Can you set down, word for word, the part of the forum post that opens with the words "Starting high school" and closes with "it so easily."?

#### TEXT PROVIDED:
━━━━━━━━
Post Sun, Sep 18 2011, 10:09 am
Posted: Yesterday at 10:23 pm Post subject:

lamplighter wrote:
Does she have a mechaneches/homeroom teacher?

I think that would be the first place to start. See what she advises.

Starting high school is tough, without friends even harder. Encourage all her social attempts and outings. These things take time, sometimes a lot of time.



although others are saying not to do something behind a teenager's back, I still think this is a good suggestion. Parents want to know how their son or daughter is doing, and there is nothing wrong with contacting her mechaneches and asking that. The conversation can be steered to asking her how her daughter seems to be adjusting socially, being that it's a new school. OP can then ask her to keep an eye out for her dd, and any understanding mechaneches will do that.

There are many opportunities to pair girls up for chavrusah's, working on projects together, G.O., or Bnos activities. It would be a shame to leave it all to chance, when the mechaneches can facilitate it so easily.
━━━━━━━━
#### RECORDED INFORMATION:
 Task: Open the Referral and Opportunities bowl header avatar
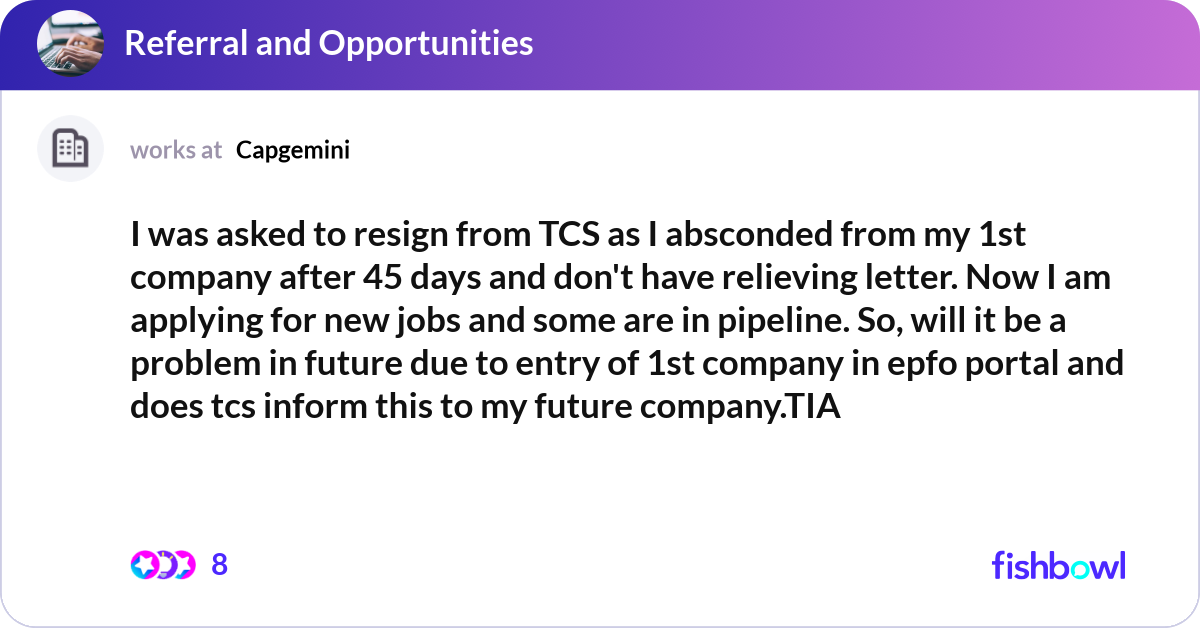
━━━━━━━━
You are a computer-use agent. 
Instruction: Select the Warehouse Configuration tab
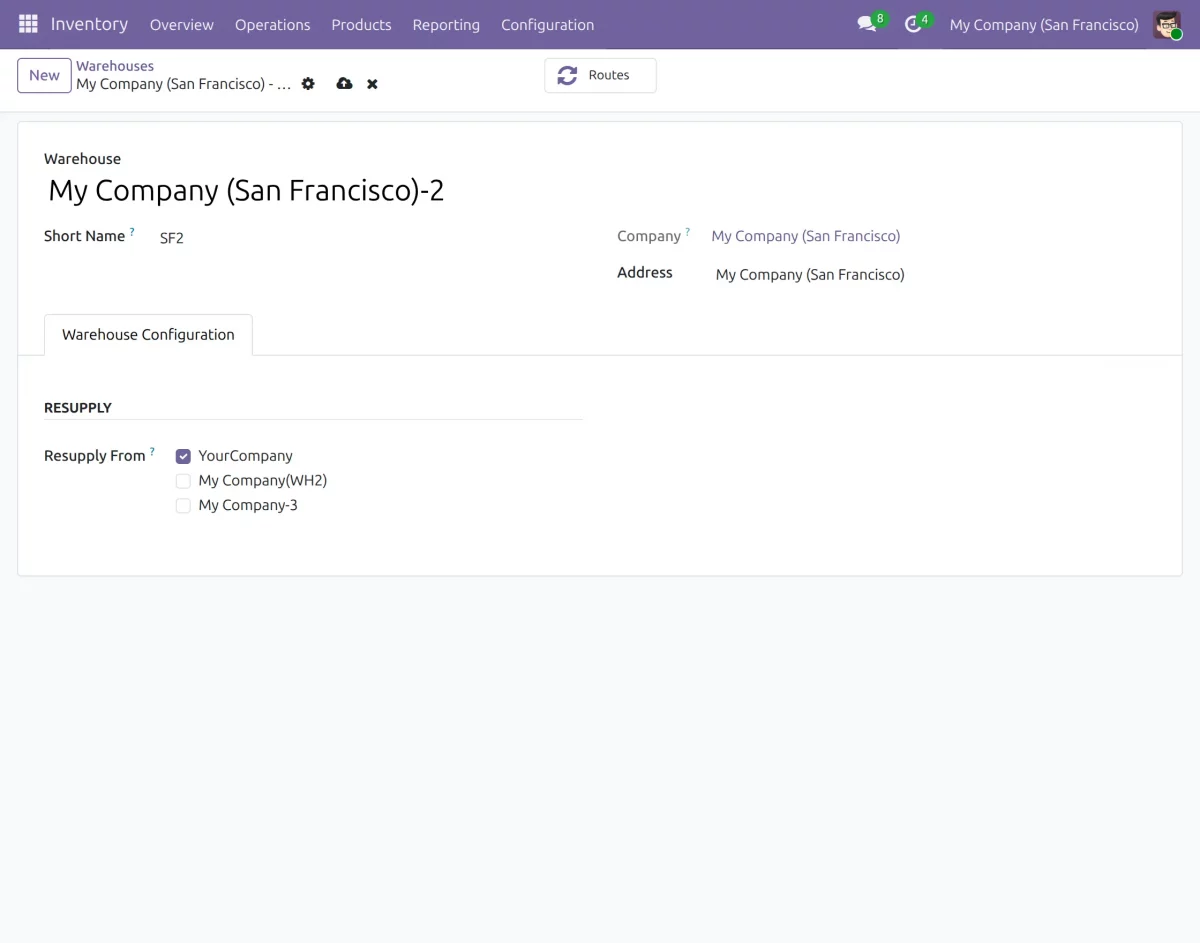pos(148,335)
━━━━━━━━
#### COMPLETE OUTPUT:
Starting high school is tough, without friends even harder. Encourage all her social attempts and outings. These things take time, sometimes a lot of time.



although others are saying not to do something behind a teenager's back, I still think this is a good suggestion. Parents want to know how their son or daughter is doing, and there is nothing wrong with contacting her mechaneches and asking that. The conversation can be steered to asking her how her daughter seems to be adjusting socially, being that it's a new school. OP can then ask her to keep an eye out for her dd, and any understanding mechaneches will do that.

There are many opportunities to pair girls up for chavrusah's, working on projects together, G.O., or Bnos activities. It would be a shame to leave it all to chance, when the mechaneches can facilitate it so easily.